Menuju Abashiri - Shiga Naoya

Menuju Abashiri

Shiga Naoya 
Penerjemah: Maggie Tiojakin - Fiksilotus


Di Utsunomiya, aku berkata kepada seorang teman, “Aku akan mampir ke tempatmu dalam perjalananku kembali dari Nikko.” Dia membalas, “Ajak aku sekalian — aku akan menemanimu ke Nikko.”

Saat itu, meski di bulan Agustus, cuaca terasa sangat panas. Aku memilih naik kereta yang berangkat pukul 4:20 sore dan berencana untuk turun di stasiun tidak jauh dari tempat tinggal temanku. Kereta itu bertujuan ke Aomori. Begitu aku tiba di Stasiun Ueno, segerombolan orang terlihat mengerumuni pintu gerbang tempat penjualan tiket. Aku pun segera bergabung dengan mereka.

Ketika bel berdentang, pintu gerbang itu langsung dibuka dari dalam. Suara alat pembolong tiket mulai mengisi ruangan, berdecak tanpa henti. Orang-orang meringis seraya menarik koper-koper mereka yang terhimpit di antara pagar; dan sejumlah orang terdorong keluar dari gerombolan antrian panik berusaha untuk menyeruak masuk kembali ke dalam gerombolan yang sama; namun tidak sedikit yang menghalang-halangi mereka — ini bukan hal yang aneh di tengah keramaian stasiun kereta.

Seorang polisi yang berdiri di belakang si penjual tiket mengamati masing-masing pembeli dengan tatapan kesal.
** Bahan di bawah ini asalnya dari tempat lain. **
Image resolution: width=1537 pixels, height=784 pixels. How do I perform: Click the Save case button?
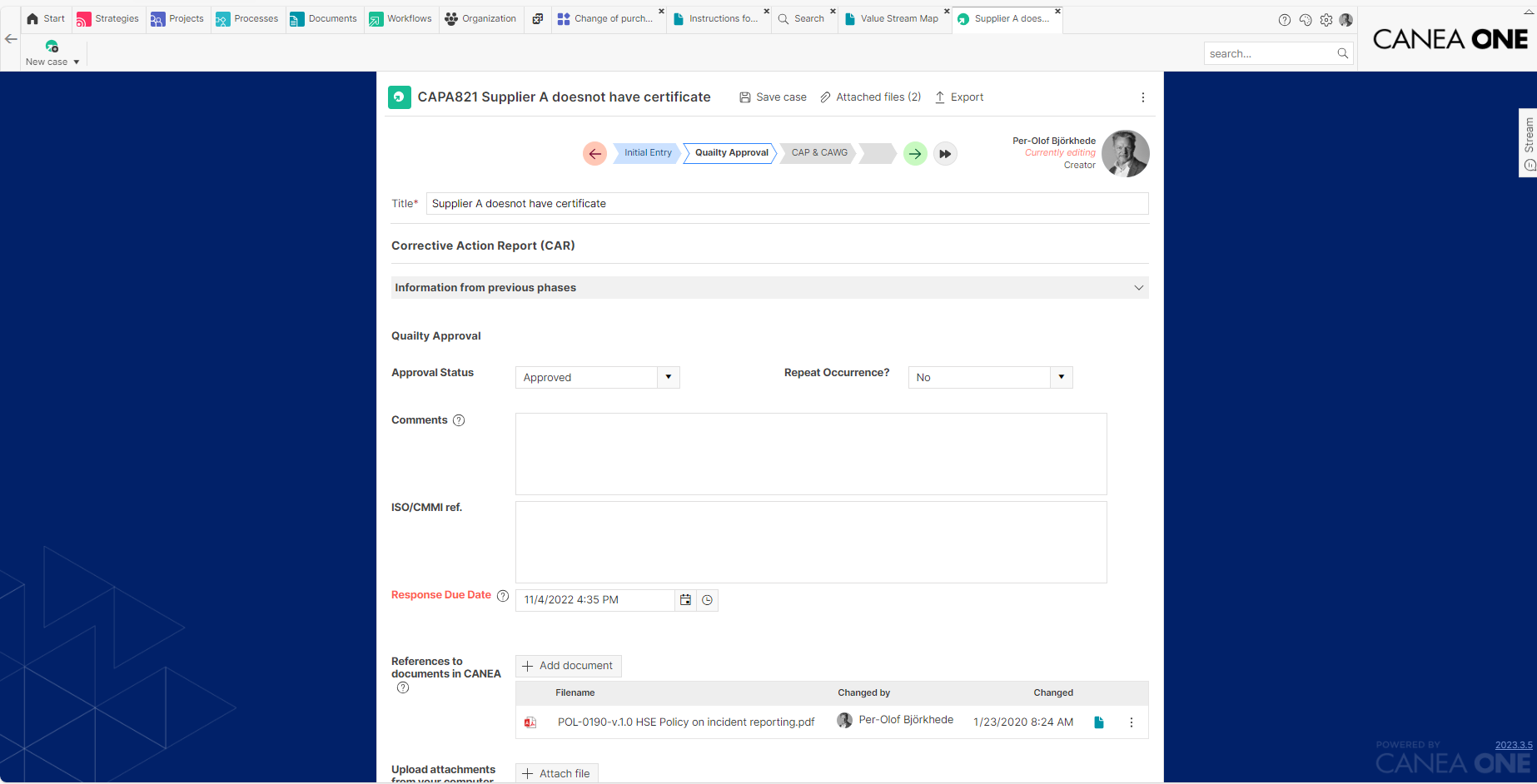tap(773, 97)
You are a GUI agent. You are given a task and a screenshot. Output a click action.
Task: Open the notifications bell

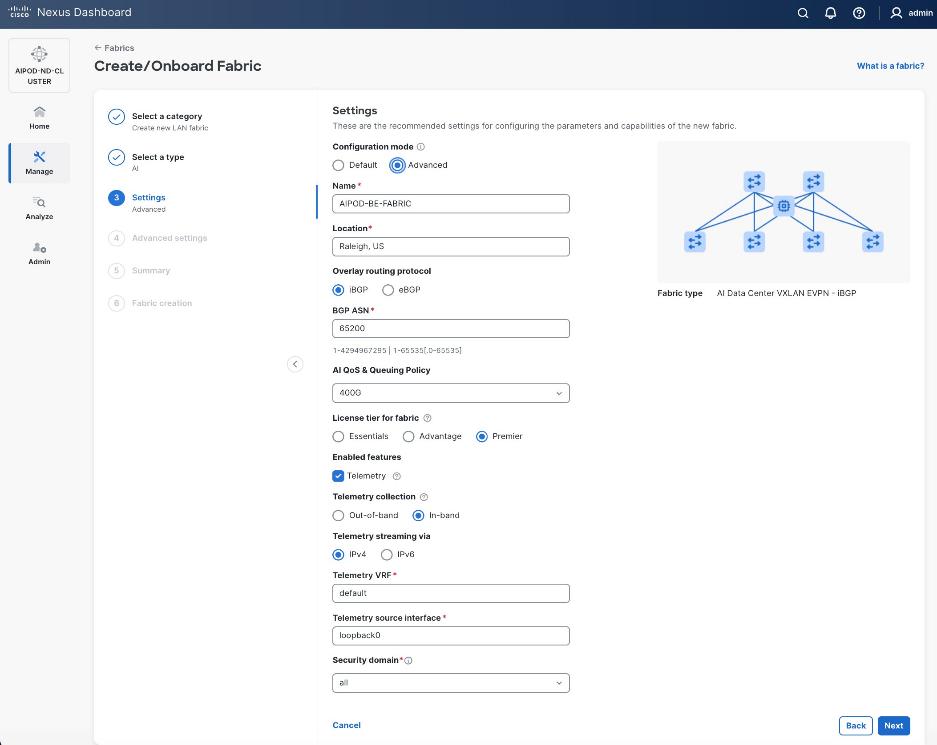pyautogui.click(x=830, y=13)

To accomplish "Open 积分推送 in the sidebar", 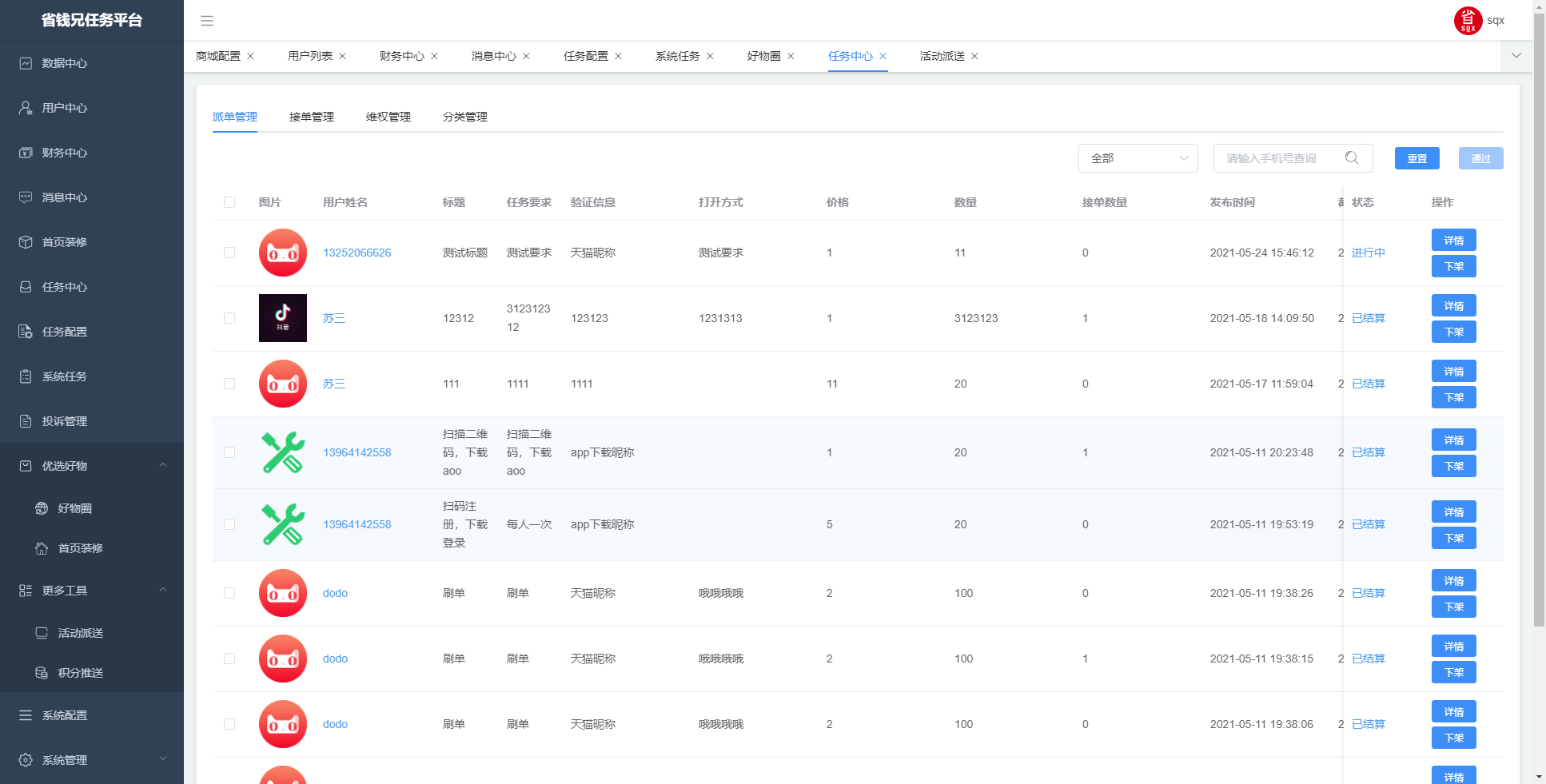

Dan mereka yang berhasil membeli tiket bergegas ke arah peron dengan langkah kecil nan cepat. Seraya mengabaikan panggilan para portir yang berbunyi: “Banyak kursi kosong di gerbong depan, banyak kursi kosong di gerbong depan”, para penumpang justru mengerumuni gerbong-gerbong terdekat. Dengan tujuan menduduki gerbong terdepan kereta, aku buru-buru melewati kerumunan penumpang yang saling berdesakkan.

Seperti yang kuduga, gerbong-gerbong di bagian depan kereta nyaris kosong melompong. Aku menumpangi kompartemen terakhir di gerbong paling depan. Orang-orang yang gagal mendapatkan tempat duduk di gerbong-gerbong belakang segera menyusul ke gerbong yang sama. Namun, hanya ada tempat untuk sebagian dari mereka saja. Waktu berangkat hampir tiba. Baik di gerbong depan maupun belakang, terdengar suara pintu-pintu yang tergeser menutup, dibarengi oleh bunyi klik yang menandai bahwa pintu-pintu itu telah tertutup rapat. Seorang portir, yang baru saja hendak menutup pintu kompartemen yang kutumpangi, mengangkat tangannya di udara.